What to do:
Set out exactly, line by line, the stretch of data below that begins at the line containing "Video: Pemandu Grab" and ends at the line containing "1 Maut, 2 Cedera", with both ends kept.

Records:
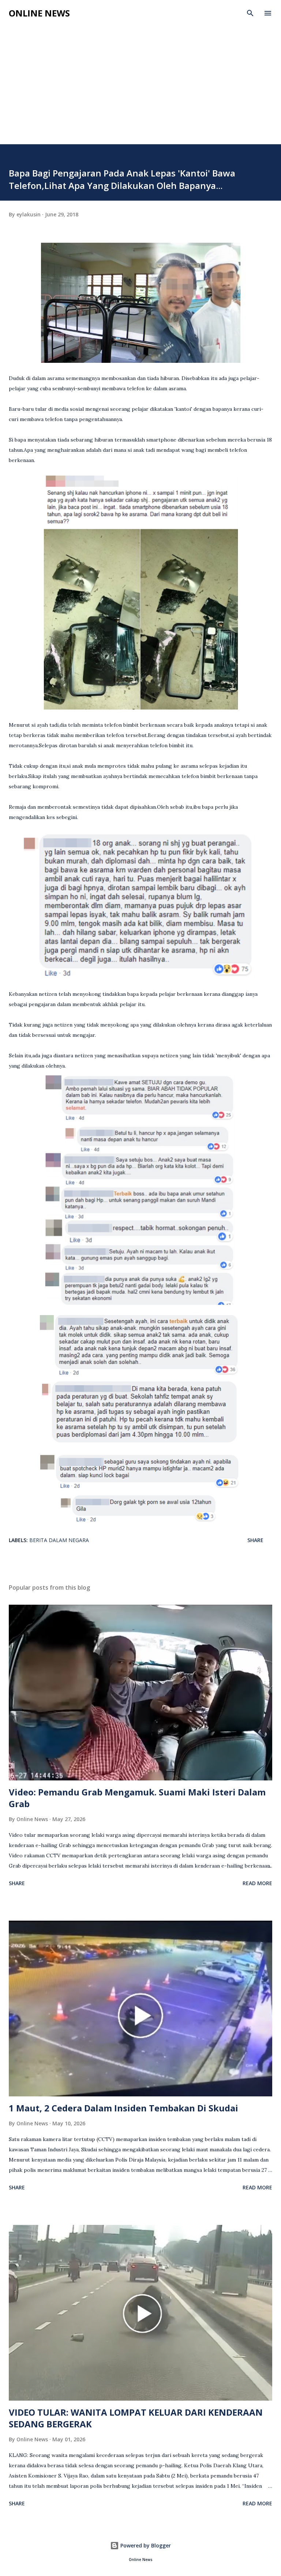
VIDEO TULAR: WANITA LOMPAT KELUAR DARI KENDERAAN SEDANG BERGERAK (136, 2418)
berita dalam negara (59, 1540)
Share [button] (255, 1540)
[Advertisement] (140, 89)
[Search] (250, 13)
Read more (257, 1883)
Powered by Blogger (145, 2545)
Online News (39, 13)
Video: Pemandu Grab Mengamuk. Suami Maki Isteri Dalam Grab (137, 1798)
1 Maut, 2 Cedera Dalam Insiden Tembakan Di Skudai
==
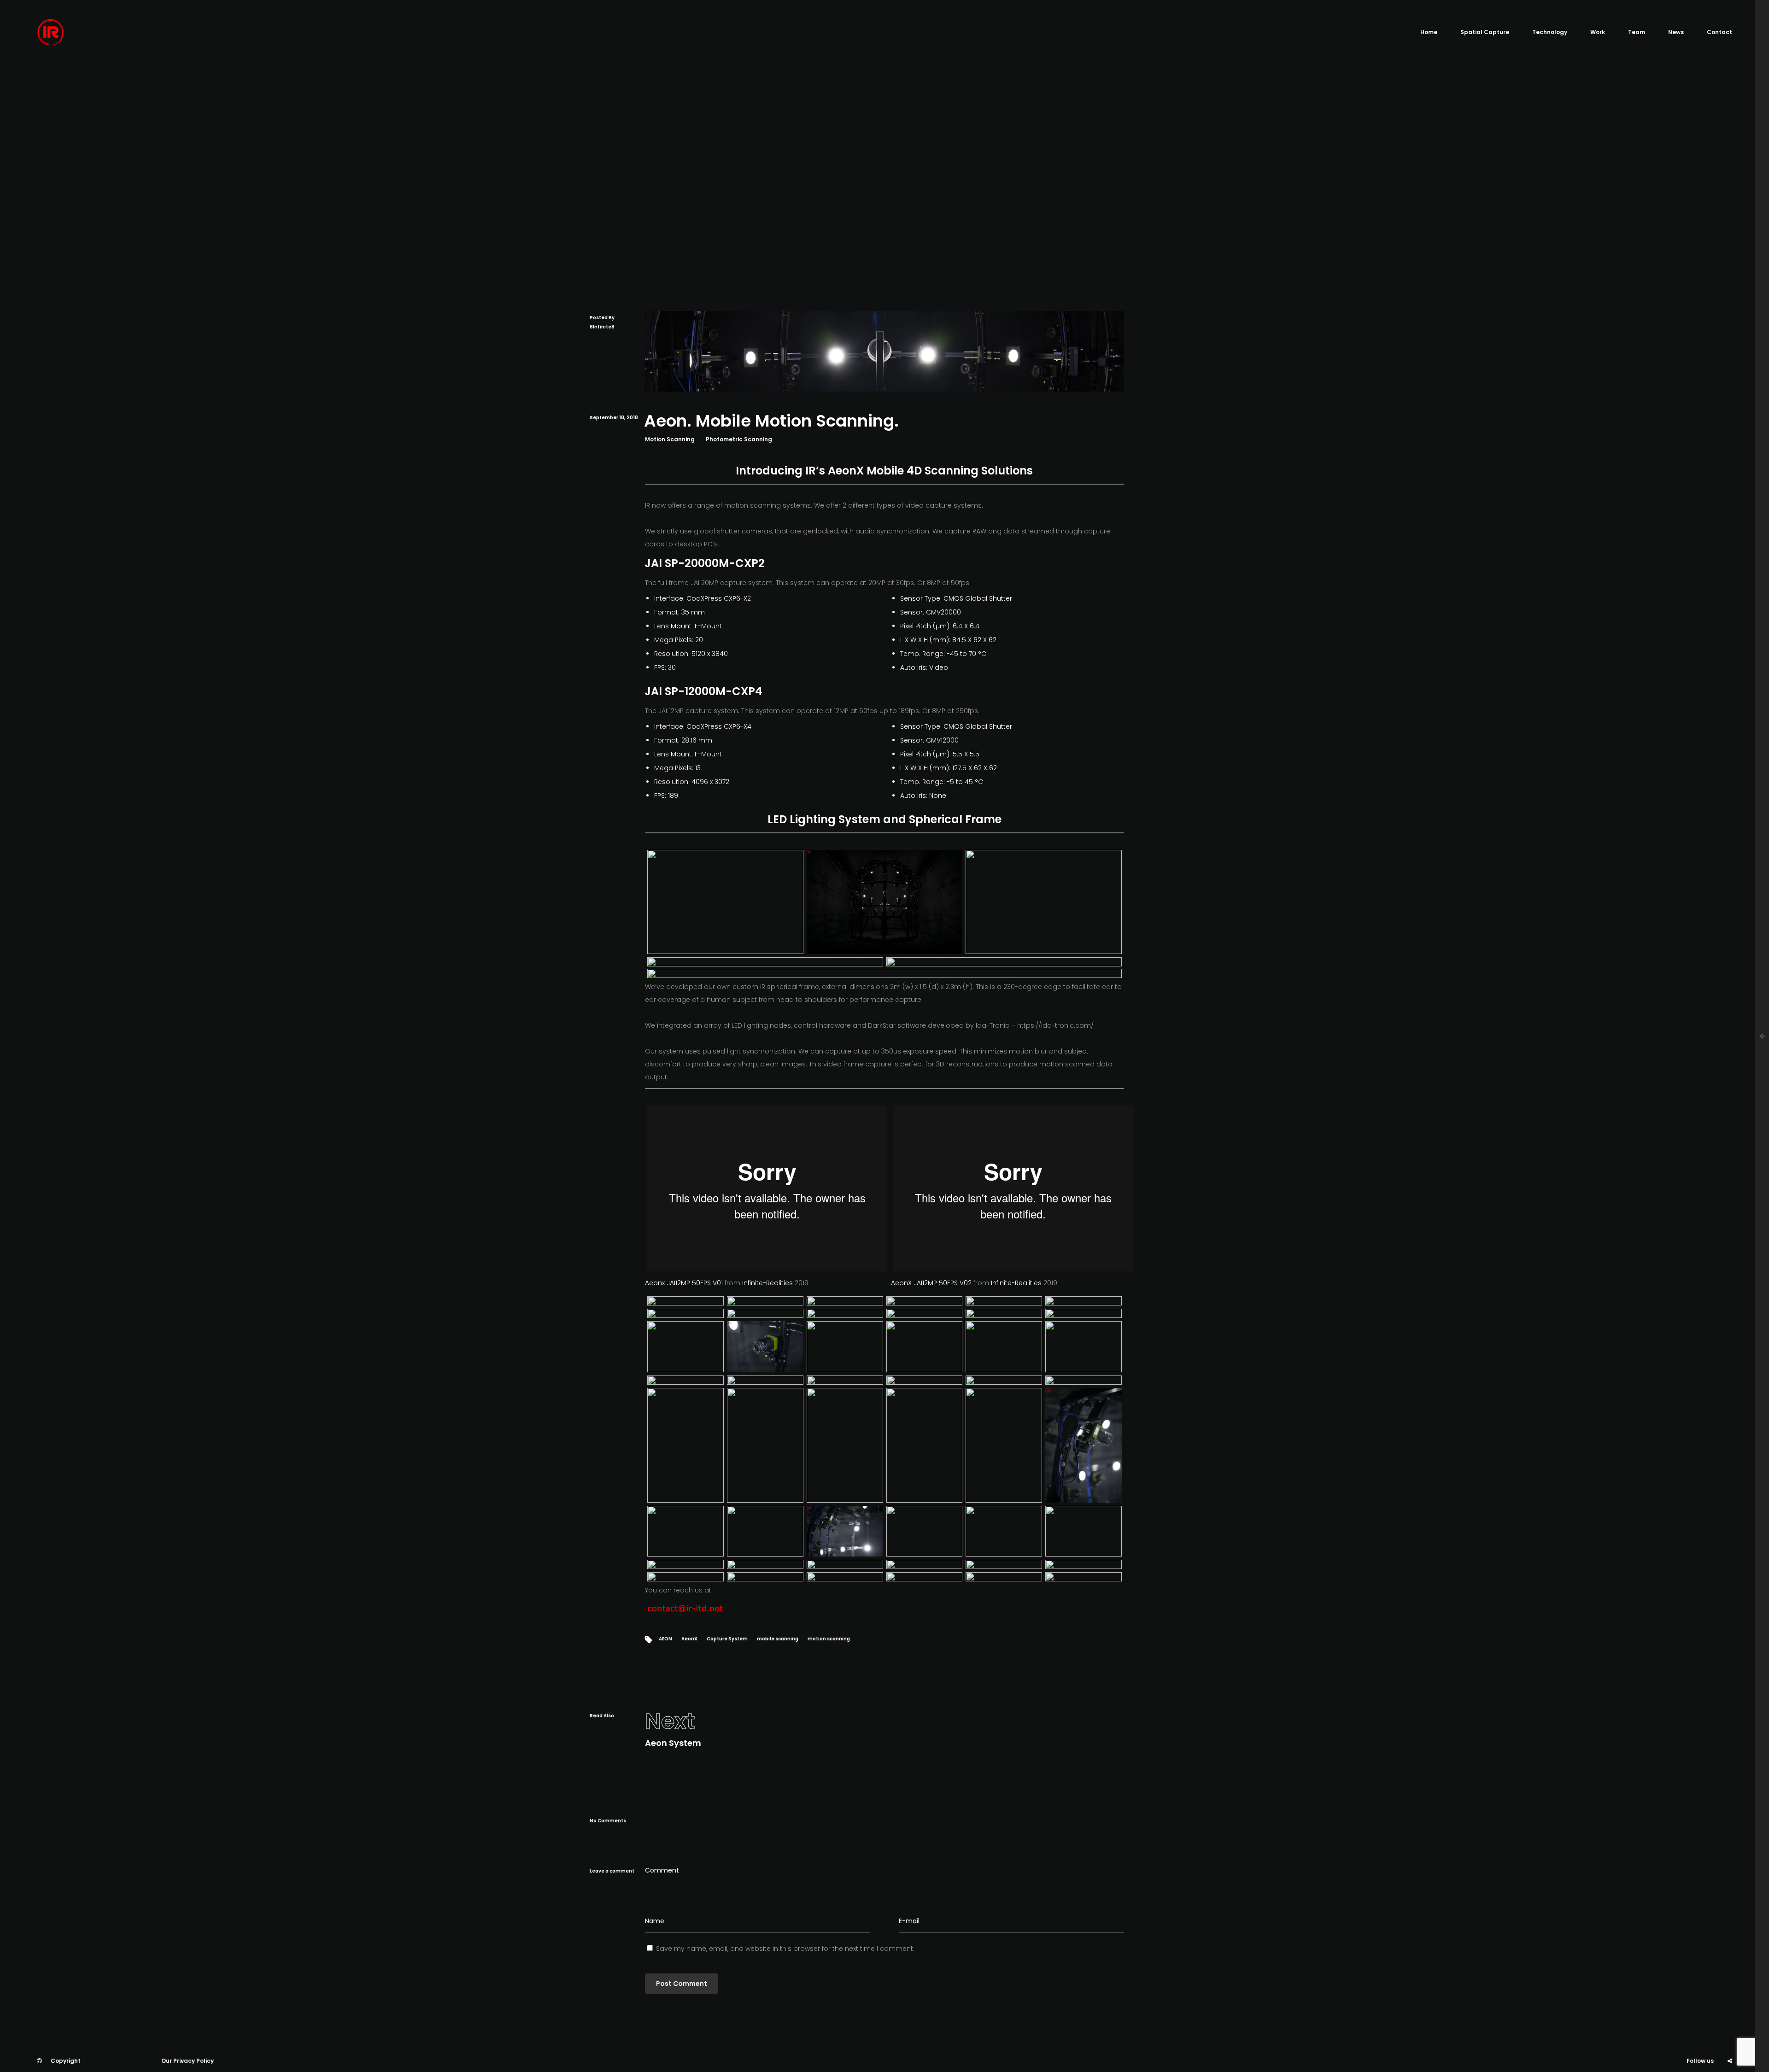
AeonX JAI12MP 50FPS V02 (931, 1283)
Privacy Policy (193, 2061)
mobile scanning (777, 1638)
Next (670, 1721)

Exercise output:
Video: Pemandu Grab Mengamuk. Suami Maki Isteri Dalam Grab (137, 1798)
1 Maut, 2 Cedera Dalam Insiden Tembakan Di Skudai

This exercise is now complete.